→ Task item:
Only the lines from the one containing "[Retourner à la page d'accueil] (38, 25)" through the one containing "Bandeau de natation néoprène (29, 2205)" should be printed, exactly as they appear below, with both ends included.

***** Input records

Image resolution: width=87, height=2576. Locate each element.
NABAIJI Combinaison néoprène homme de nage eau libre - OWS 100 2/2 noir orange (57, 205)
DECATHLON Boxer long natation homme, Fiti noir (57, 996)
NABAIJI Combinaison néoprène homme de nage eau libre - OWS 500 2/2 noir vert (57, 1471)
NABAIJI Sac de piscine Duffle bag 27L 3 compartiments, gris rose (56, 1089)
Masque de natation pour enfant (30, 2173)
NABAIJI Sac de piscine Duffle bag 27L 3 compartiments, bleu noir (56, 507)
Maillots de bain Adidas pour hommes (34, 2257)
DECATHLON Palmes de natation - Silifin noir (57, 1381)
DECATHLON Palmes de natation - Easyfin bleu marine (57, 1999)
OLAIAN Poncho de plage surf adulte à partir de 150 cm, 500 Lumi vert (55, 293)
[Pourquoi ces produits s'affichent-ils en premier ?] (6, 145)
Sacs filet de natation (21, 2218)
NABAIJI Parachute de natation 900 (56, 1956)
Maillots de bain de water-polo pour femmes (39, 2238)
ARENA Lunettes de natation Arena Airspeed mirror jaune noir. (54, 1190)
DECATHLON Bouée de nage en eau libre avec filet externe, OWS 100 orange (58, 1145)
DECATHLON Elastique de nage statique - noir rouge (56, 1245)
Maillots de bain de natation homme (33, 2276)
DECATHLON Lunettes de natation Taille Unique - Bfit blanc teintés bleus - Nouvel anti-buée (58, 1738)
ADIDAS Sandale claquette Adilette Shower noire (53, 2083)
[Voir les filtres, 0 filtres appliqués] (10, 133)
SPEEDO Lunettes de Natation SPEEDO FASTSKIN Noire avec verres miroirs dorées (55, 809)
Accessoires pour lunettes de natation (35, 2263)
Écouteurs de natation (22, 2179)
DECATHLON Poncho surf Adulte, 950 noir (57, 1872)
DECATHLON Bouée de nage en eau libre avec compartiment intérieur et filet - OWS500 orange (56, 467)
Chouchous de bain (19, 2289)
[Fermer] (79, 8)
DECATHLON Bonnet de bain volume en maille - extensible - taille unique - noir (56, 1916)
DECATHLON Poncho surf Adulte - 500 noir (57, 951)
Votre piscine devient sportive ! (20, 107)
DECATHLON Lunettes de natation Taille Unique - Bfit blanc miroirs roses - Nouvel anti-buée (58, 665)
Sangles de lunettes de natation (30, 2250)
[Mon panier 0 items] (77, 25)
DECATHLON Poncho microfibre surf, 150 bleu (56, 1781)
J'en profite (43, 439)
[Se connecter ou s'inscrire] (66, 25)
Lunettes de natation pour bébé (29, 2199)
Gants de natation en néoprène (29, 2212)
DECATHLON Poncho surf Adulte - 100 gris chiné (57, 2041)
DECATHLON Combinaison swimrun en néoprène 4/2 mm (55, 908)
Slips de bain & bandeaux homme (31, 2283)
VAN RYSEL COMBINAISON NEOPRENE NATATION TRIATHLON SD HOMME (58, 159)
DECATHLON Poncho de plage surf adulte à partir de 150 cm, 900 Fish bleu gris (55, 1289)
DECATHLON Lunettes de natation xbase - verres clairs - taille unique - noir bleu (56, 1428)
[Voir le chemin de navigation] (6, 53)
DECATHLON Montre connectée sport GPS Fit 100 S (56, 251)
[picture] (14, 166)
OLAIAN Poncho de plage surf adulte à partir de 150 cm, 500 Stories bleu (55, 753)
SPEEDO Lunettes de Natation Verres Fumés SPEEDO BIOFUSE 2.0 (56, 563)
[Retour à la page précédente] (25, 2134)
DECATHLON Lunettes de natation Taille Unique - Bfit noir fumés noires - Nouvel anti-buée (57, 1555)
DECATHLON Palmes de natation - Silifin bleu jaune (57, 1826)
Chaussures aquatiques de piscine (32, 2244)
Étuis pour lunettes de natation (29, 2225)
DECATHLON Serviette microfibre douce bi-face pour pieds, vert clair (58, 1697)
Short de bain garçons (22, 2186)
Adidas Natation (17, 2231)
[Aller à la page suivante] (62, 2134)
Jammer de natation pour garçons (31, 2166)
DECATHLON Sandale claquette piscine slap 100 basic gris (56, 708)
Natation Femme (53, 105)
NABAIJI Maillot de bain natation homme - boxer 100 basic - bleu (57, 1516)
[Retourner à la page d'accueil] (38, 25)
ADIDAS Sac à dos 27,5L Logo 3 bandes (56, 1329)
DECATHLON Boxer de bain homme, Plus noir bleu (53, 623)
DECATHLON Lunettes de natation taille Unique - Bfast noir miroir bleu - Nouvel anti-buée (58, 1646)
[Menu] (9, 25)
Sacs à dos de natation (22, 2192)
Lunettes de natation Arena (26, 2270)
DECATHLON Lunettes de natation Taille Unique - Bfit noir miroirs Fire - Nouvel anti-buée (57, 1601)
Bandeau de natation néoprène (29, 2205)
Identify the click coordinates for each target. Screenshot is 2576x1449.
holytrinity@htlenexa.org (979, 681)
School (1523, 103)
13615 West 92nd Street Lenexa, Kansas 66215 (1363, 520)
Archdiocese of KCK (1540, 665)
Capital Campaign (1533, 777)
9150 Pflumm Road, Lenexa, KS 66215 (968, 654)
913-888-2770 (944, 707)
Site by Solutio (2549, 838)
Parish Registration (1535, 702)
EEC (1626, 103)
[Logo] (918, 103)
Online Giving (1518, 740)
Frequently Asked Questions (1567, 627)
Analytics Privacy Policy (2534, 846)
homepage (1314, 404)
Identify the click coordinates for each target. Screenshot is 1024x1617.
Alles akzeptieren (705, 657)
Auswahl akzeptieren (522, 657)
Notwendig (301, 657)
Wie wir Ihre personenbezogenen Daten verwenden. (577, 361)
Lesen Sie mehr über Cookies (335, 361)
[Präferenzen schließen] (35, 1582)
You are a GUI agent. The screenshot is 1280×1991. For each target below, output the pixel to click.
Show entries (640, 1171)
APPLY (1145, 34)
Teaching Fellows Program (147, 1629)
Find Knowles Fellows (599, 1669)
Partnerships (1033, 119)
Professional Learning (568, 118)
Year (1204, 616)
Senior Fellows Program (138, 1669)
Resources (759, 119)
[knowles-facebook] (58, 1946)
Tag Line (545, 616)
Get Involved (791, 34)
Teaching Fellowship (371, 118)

**********

→ Solution to this problem:
[Retourner à la page d'accueil] (38, 25)
ADIDAS Sac à dos 27,5L Logo 3 bandes (56, 1329)
DECATHLON Boxer de bain homme, Plus noir bleu (53, 623)
DECATHLON Lunettes de natation taille Unique - Bfast noir miroir bleu - Nouvel anti-buée (58, 1646)
[Menu] (9, 25)
Sacs à dos de natation (22, 2192)
Lunettes de natation Arena (26, 2270)
DECATHLON Lunettes de natation Taille Unique - Bfit noir miroirs Fire - Nouvel anti-buée (57, 1601)
Bandeau de natation néoprène (29, 2205)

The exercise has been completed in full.